薛芳菲は姜云柏の謝罪を受け入れず、季淑然の罪を暴き、彼女を精神的に追い詰めます。柴房で幻覚に苦しむ季淑然に対し、薛芳菲は陵の守備を贖罪とするよう提案します。
一方、成王が代国に勝利し、朝廷では論功行賞が話し合われます。洪孝帝は薛芳菲を通じて大昭と同盟を結ぼうと計画しますが、蕭蘅はこれに懸念を示します。
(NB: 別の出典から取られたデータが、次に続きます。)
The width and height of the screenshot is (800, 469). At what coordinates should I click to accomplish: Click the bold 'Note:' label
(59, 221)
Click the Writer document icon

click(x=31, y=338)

薛芳菲は大昭使節団の歓迎宴への出席を決意します。沈家の妨害に遭いますが、葉世傑の助力により、最終的に許可を得ます。
ネタバレ
妹・季淑然の暴走に激怒した季彦霖は、麗妃に泣きつき、淑然が恩を仇で返し自分を苦しめていると訴える。麗妃は冷たく笑い、彼らが権力に縋り付くために姉妹を利用しただけだと指摘する。淑然を救うには、季彦霖が自ら聖上に辞職を願い出て、寺で出家するしかないと麗妃は提案する。しかし、季彦霖は寺行きを断固拒否する。麗妃は事態が収束すれば寺から出すと約束するが、さもなければ自分の後ろ盾を失うと脅す。
一方、姜老夫人は葉珍珍親子への罪悪感に苛まれ、姜梨を誤解していたことを深く後悔する。姜雲柏と話し合い、罪滅ぼしとして淑然に毒酒を賜ることを決める。薛芳菲は淑然の見送りを申し出て、老夫人は彼女に一任する。貞女堂に閉じ込めたことへの謝罪も口にする。そこに、麗妃からの使者が淑然の助命嘆願に現れる。麗妃の介入により、姜雲柏は命令に従わざるを得なくなる。
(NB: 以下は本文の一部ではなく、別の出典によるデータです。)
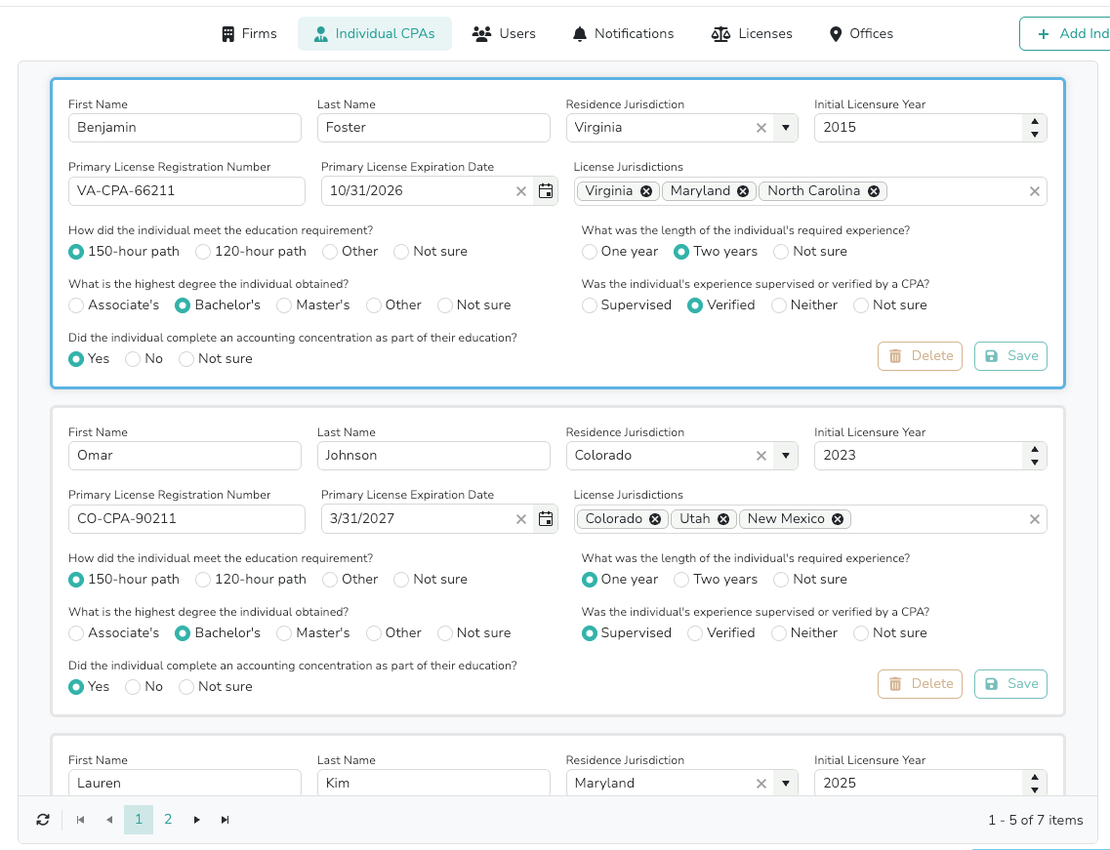Clear Omar's primary license expiration date
Viewport: 1110px width, 850px height.
tap(521, 519)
庭に戻ると、姜雲柏が椅子に座り考え込んでいる。薛芳菲が近づくと、憔悴しきった姜雲柏は淑然の残酷さに言葉を失い、薛芳菲に許しを乞う。しかし、薛芳菲は彼を許さず、貞女堂で姜梨が味わった苦しみを語り、真実が明らかになっても彼女はもう戻らないと嘆く。
柴房に閉じ込められた季淑然は幻覚を見るようになり、亡くなった葉珍珍と柳文才に命を狙われる幻影に怯える。薛芳菲が現れ、胡姨娘が葉珍珍殺害の犯人として彼女を告発したことを伝え、姜梨が既に殺されたことも告げ、自業自得だと非難する。それを聞いた淑然は錯乱し、自分も仕組まれたのだと叫ぶ。
昏睡状態から目覚めた姜若瑤は、体が弱っているにも関わらず淑然に一度会いたいと望み、なぜ毒を盛られたのかを知りたがる。薛芳菲は淑然を陵墓の守りに就かせ、胡姨娘と同じ苦しみを味わわせることを提案する。姜雲柏はこの提案に同意し、休暇を取って姜若瑤を京城から連れ出し、一時的に避難することを決める。姜老夫人は仮対するも、最終的には姜雲柏の考えに従う。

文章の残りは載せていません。